**PASSAGE TO READ:**
# advice needed please



## scrumpy (Jan 27, 2011)

hello,
me and my boyfriend are seriously considering a move to the paphos area and would really appricate any help or advice anyone has to offer.
we have seen a number of properties online to rent and we are both willing to work in any postion that might be available. we currently run our own cleaning buissness and would hopfully look to do this long term in cyprus after we settled.
any advice greatfully recieved
thanks amy


----------



## Toxan (Dec 29, 2010)

scrumpy said:


> hello,
> me and my boyfriend are seriously considering a move to the paphos area and would really appricate any help or advice anyone has to offer.
> we have seen a number of properties online to rent and we are both willing to work in any postion that might be available. we currently run our own cleaning buissness and would hopfully look to do this long term in cyprus after we settled.

**GOALS:**
1) Answer these questions using the forum thread above:
(a) Which area are the poster and her boyfriend considering moving to?
(b) What kind of business do they currently run?
(c) What name does the poster sign at the end of the first post?
2) Output the forum thread word for word, everything from "## scrumpy (Jan" down to "(Dec 29, 2010)".
3) State whether each statement agrees with the forum thread above. Answer yes or no, and quote the words from the thread that decide it.
(a) The poster has seen properties online that are for sale.
(b) Both the poster and her boyfriend are willing to take any available job.
(c) The poster hopes to run the cleaning business in Cyprus over the long term.

**MATERIAL PROVIDED:**
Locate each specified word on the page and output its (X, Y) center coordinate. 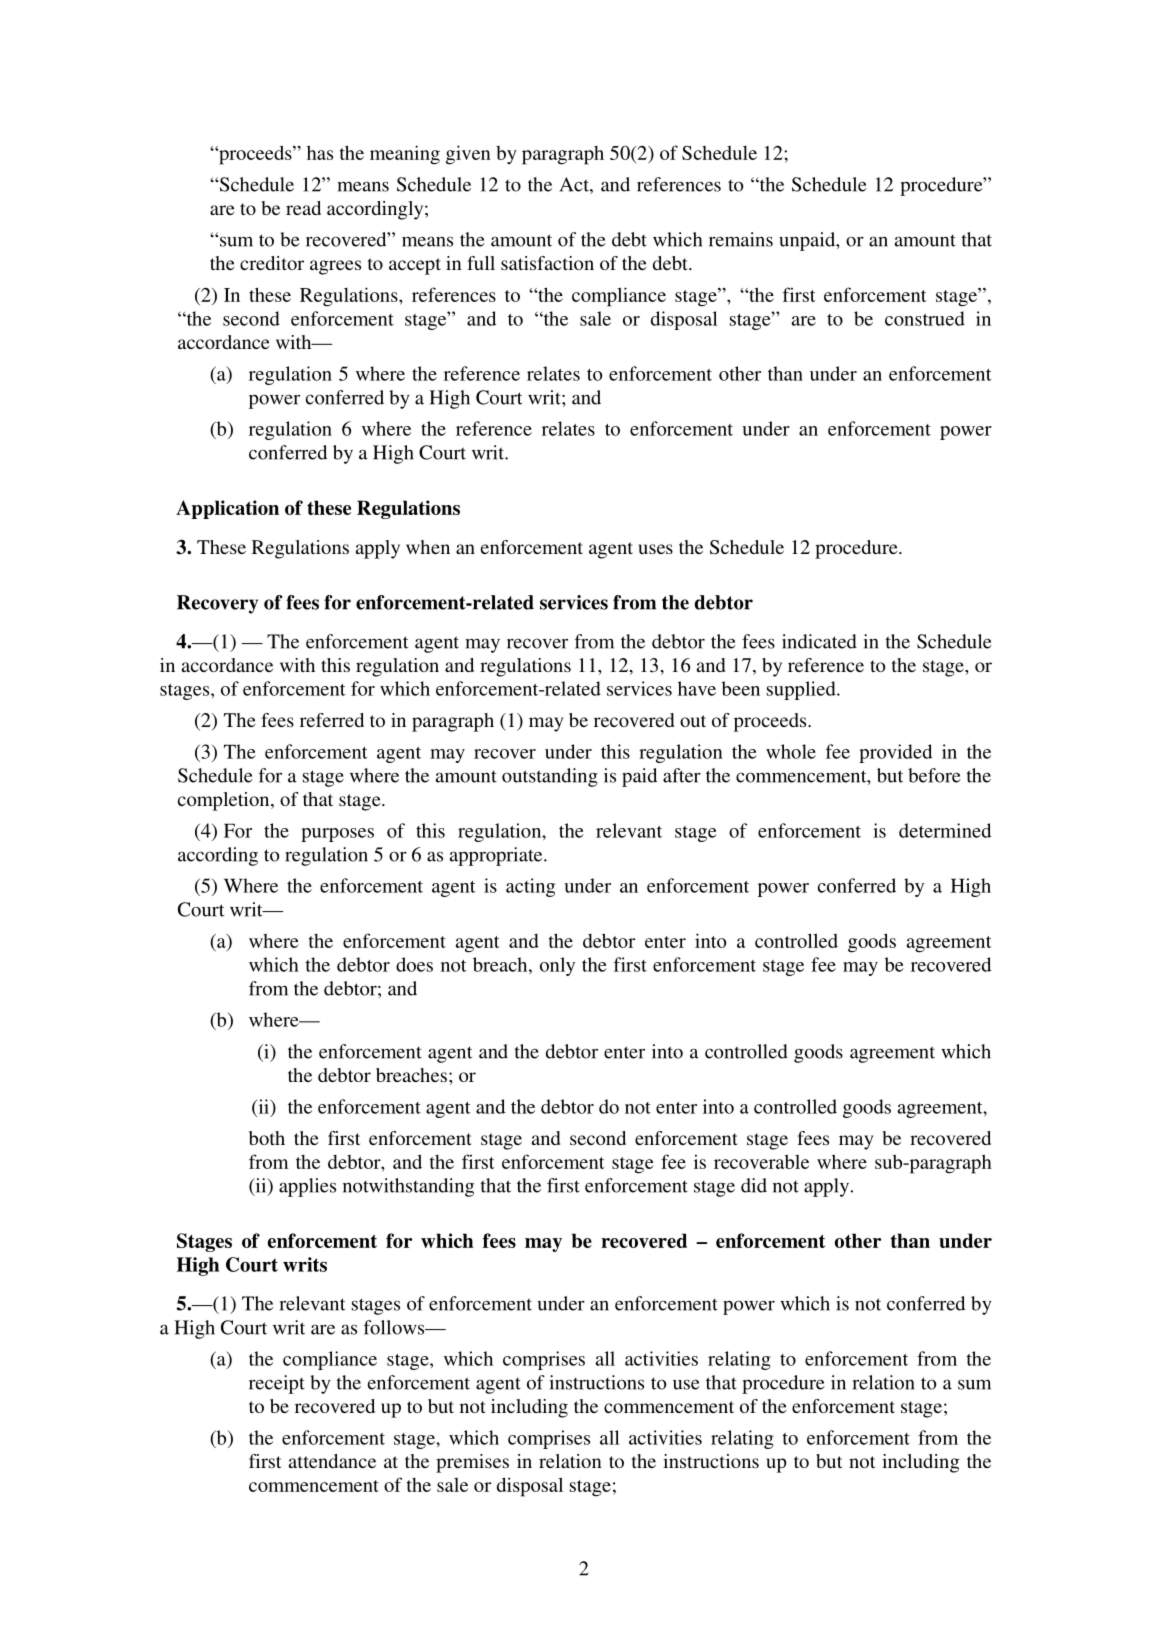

**THE RESPONSES:**
1)
(a) The Paphos area.
(b) A cleaning business.
(c) Amy.

2)
## scrumpy (Jan 27, 2011)

hello,
me and my boyfriend are seriously considering a move to the paphos area and would really appricate any help or advice anyone has to offer.
we have seen a number of properties online to rent and we are both willing to work in any postion that might be available. we currently run our own cleaning buissness and would hopfully look to do this long term in cyprus after we settled.
any advice greatfully recieved
thanks amy


----------



## Toxan (Dec 29, 2010)

3)
(a) No: "we have seen a number of properties online to rent"
(b) Yes: "we are both willing to work in any postion that might be available"
(c) Yes: "would hopfully look to do this long term in cyprus after we settled"